On part 1 of this article, we introduced the problem of DB function fan-out, and we figured every such function is actually a multi-function with 2^n versions, given n inputs. On this part, we'll focus on current solutions to the problem on two open-source databases: MonetDB & ClickHouse. In addition we'll try to come up with simple, yet ineffective/incomplete solutions to the problem.

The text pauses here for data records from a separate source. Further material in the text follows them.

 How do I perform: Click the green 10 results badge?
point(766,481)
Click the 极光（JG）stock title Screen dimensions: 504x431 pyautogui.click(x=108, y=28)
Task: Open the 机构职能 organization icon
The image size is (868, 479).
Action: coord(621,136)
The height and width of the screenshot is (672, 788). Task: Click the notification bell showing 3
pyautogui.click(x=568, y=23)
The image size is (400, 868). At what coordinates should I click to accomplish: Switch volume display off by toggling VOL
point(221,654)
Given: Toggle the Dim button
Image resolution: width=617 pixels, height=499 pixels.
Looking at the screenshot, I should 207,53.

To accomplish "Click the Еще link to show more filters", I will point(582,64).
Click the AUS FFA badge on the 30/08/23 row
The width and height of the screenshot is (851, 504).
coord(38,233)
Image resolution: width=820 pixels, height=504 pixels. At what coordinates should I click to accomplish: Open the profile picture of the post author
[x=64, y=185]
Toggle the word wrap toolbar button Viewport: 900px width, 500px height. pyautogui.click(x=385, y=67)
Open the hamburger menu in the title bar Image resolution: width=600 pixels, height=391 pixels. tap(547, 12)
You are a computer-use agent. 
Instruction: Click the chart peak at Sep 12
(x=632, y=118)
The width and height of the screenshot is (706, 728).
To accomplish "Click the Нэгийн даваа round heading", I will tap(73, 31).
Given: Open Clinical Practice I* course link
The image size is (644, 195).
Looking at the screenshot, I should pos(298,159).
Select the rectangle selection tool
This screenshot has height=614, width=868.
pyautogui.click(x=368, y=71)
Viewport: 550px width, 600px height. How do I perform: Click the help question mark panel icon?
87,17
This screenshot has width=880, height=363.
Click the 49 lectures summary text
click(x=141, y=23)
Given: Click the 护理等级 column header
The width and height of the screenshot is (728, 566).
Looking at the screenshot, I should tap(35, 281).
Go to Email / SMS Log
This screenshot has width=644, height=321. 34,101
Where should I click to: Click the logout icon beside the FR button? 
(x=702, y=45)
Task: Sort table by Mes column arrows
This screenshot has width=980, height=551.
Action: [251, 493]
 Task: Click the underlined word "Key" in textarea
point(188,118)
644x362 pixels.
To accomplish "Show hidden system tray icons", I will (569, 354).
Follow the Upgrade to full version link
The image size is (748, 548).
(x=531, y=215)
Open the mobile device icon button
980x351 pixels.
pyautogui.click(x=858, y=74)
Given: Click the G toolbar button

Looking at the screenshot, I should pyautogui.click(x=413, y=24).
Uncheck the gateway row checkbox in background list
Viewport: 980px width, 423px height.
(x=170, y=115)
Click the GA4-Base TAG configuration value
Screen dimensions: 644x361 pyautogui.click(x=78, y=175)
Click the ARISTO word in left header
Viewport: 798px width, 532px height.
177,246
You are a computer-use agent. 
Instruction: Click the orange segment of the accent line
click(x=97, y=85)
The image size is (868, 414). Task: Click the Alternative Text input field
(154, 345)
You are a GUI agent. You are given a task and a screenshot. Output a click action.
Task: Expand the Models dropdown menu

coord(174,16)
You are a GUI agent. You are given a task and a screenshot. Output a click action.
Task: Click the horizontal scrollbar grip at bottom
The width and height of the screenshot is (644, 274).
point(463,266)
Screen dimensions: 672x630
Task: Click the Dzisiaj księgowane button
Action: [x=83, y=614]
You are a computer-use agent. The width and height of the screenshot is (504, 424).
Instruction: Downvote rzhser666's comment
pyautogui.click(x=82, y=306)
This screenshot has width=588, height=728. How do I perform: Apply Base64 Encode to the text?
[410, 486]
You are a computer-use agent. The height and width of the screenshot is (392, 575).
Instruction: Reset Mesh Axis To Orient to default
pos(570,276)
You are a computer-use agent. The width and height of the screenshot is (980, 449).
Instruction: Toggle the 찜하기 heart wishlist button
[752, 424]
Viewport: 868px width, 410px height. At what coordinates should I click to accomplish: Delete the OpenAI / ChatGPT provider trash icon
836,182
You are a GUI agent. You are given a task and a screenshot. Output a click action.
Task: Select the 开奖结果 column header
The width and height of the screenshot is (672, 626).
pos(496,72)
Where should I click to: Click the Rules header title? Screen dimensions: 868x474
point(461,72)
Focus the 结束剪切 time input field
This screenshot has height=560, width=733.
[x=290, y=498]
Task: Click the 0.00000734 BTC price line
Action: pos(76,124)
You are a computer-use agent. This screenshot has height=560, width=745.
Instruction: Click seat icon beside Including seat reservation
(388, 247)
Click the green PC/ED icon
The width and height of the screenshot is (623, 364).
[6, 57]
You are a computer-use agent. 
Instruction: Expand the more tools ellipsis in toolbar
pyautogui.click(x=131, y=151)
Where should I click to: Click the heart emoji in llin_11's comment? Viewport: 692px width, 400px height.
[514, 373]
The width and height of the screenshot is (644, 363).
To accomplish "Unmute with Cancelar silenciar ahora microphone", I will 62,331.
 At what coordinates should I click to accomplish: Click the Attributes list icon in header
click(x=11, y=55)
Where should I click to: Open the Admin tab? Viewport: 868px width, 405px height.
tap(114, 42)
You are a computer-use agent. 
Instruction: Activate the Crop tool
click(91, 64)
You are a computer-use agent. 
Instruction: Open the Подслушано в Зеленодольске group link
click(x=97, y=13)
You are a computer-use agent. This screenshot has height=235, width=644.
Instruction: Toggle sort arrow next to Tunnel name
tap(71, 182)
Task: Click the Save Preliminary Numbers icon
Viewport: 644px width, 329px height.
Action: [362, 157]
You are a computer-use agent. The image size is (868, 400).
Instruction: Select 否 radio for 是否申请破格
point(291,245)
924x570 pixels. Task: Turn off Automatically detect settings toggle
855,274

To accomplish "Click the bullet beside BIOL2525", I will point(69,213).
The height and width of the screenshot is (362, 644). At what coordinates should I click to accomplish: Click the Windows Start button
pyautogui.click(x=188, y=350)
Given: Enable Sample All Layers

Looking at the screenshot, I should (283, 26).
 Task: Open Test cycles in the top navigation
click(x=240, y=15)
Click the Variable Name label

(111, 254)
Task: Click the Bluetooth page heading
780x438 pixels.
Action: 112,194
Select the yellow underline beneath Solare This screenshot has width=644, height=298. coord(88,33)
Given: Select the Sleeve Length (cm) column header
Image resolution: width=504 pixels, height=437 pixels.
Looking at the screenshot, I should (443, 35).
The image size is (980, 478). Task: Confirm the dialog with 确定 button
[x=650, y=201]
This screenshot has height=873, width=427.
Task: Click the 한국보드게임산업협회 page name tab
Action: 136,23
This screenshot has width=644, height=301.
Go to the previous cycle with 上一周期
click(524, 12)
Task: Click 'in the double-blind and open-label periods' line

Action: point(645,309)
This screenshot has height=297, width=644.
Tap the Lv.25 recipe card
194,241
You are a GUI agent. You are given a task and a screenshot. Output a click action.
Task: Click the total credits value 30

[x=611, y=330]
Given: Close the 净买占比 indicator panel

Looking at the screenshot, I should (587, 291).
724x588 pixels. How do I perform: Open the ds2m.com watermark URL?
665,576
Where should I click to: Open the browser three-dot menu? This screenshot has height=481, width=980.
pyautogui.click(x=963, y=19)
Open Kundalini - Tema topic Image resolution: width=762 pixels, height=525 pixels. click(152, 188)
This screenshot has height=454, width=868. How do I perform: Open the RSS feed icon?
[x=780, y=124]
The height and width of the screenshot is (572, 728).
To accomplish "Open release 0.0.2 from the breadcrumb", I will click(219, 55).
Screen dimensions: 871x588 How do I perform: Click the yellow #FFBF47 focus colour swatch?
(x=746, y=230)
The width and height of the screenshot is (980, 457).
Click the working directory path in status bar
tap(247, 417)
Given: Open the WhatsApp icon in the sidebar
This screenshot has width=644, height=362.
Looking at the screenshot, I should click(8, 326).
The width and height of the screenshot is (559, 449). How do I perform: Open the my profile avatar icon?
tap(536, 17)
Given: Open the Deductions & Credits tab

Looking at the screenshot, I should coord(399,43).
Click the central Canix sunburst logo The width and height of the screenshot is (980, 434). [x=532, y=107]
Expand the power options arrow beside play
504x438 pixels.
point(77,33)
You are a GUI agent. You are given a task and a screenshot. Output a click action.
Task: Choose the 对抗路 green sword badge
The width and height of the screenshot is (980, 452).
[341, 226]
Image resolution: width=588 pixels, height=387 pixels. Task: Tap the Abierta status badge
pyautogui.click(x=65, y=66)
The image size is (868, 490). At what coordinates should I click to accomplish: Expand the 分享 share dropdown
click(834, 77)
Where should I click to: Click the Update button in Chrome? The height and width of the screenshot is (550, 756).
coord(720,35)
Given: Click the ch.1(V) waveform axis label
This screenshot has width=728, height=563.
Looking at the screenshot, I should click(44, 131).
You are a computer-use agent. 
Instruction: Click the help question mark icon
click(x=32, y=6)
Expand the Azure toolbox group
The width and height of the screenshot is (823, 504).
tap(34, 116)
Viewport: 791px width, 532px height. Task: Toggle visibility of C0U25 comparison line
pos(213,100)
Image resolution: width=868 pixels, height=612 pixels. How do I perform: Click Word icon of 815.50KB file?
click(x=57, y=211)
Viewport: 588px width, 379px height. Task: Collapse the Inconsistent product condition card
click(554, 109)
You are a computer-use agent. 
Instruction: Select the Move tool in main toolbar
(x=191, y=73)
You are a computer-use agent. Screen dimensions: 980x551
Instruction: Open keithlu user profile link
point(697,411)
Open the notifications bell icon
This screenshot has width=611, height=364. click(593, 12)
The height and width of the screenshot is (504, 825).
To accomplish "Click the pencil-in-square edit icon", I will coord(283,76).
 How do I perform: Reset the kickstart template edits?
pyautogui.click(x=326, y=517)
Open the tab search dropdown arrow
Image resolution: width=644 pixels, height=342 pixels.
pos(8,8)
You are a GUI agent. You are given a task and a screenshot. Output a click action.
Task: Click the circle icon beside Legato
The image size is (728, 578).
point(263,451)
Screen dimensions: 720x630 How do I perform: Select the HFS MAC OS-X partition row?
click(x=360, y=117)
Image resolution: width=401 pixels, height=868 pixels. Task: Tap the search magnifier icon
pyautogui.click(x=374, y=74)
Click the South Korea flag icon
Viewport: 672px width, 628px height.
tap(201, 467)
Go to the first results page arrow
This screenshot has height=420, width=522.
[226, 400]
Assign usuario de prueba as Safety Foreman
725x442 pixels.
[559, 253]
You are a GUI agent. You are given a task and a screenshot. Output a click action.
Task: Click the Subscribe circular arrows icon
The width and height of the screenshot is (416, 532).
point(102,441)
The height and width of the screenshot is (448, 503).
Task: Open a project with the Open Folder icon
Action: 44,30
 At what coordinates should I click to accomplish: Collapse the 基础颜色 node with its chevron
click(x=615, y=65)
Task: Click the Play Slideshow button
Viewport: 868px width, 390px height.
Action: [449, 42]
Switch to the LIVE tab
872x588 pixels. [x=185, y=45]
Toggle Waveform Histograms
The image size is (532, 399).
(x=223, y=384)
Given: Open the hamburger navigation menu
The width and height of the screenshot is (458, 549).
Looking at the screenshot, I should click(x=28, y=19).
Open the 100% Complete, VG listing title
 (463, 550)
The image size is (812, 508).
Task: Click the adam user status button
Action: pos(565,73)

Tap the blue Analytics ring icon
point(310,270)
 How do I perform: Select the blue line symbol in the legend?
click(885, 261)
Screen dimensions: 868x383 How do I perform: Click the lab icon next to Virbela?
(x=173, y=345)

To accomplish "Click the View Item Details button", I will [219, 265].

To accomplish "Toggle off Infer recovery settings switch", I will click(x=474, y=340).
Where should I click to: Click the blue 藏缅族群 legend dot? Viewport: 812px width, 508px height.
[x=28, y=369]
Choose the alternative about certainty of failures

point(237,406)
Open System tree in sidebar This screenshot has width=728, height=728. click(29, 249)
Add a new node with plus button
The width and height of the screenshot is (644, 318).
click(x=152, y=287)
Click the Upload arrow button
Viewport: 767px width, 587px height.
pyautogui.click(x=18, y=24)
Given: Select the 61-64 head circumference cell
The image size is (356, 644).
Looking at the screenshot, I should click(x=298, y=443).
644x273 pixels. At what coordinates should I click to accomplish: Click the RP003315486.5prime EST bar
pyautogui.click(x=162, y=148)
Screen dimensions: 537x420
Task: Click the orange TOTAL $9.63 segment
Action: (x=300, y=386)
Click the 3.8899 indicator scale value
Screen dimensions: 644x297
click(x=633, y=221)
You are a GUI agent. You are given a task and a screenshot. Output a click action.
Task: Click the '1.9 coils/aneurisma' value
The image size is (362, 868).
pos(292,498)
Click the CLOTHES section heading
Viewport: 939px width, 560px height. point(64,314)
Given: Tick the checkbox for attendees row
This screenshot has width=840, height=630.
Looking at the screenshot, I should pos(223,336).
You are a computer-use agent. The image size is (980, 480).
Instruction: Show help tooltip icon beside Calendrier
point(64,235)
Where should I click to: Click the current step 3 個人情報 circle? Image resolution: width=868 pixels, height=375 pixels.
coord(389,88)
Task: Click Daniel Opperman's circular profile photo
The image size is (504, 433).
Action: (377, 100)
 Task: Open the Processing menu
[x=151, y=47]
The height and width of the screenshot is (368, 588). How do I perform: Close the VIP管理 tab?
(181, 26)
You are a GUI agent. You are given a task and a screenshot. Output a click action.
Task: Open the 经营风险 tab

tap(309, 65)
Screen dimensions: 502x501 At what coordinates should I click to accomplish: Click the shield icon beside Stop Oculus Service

Simple standard solution recap
Last time we had a brief look at a standard solution to the concat problem, using 4 different functions - one that we called scalar, and 3 more that used at least one vector input. It looked like that:
Simply put, this solution reused the scalar version (first function on the snippet above) in the other 3 vector versions (below in the snippet). The scalar version serves for a "row execution": every version actually sets the data row-by-row (by looping on the input vector/vectors), and runs the scalar version for each row. Nice and easy, and very effective (given the scalar version is effective). However, as dicussed, this solution suffers from many disadvantages: horrible duplication of code (4 versions), comlicated to modify (imagine you'd be asked to change the data structure from vector to something else) and not easily testable. Writing this code is an annoying boilerplate code, and so does its testing code. We wouldn't like to do that, especially if we have to implement 100+ such multi-functions in a database.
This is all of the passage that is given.